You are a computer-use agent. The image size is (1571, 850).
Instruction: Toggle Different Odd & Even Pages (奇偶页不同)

--

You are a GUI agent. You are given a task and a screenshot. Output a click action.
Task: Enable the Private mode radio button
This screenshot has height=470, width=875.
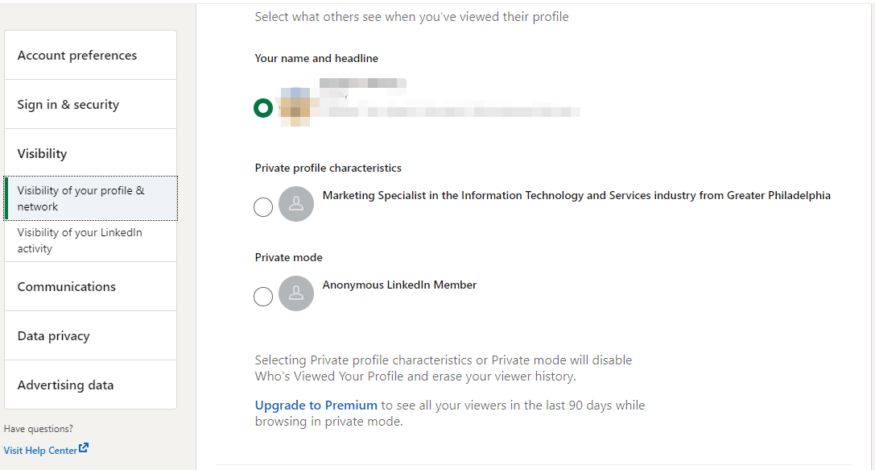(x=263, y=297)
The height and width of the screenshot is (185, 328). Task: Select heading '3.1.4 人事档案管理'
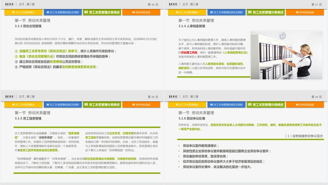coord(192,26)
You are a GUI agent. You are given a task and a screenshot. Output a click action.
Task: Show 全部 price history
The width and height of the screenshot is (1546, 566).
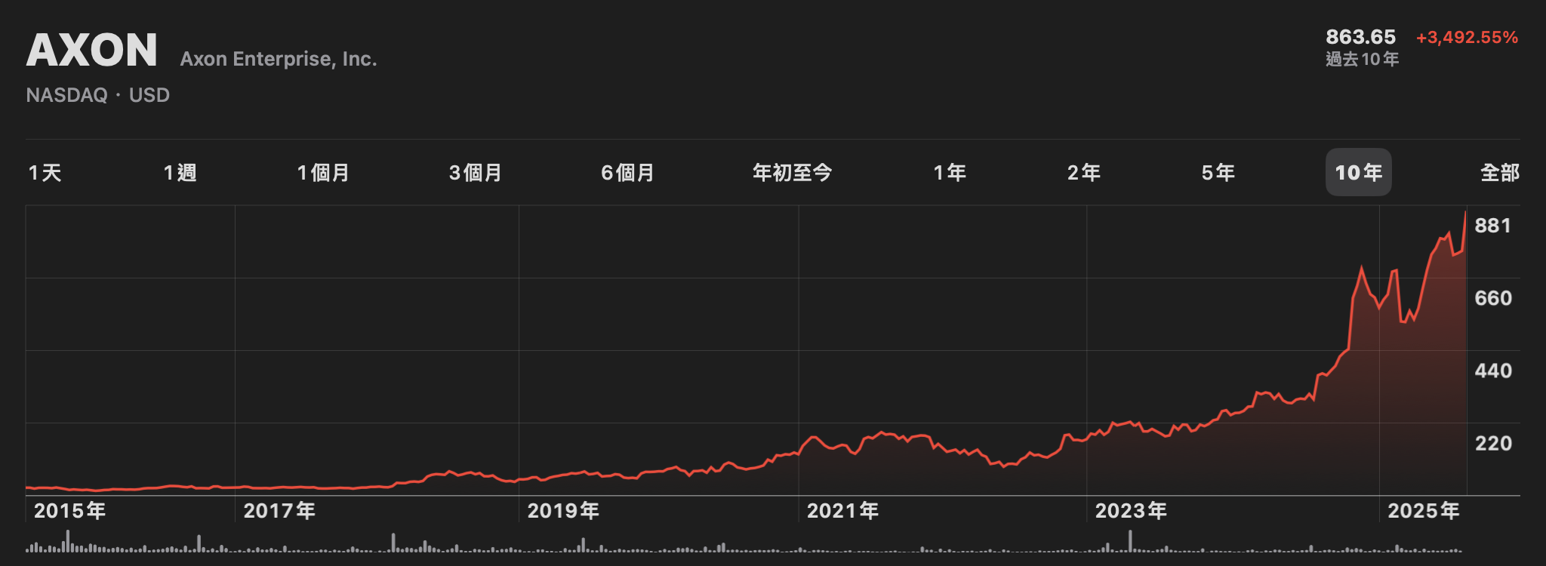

◆ Task to complete
From the line containing "You are a computer-use" down to the line containing "Instruction: Toggle Different" in the material above, reproduce every line exactly, including the two end lines.

◆ Solution
You are a computer-use agent. The image size is (1571, 850).
Instruction: Toggle Different Odd & Even Pages (奇偶页不同)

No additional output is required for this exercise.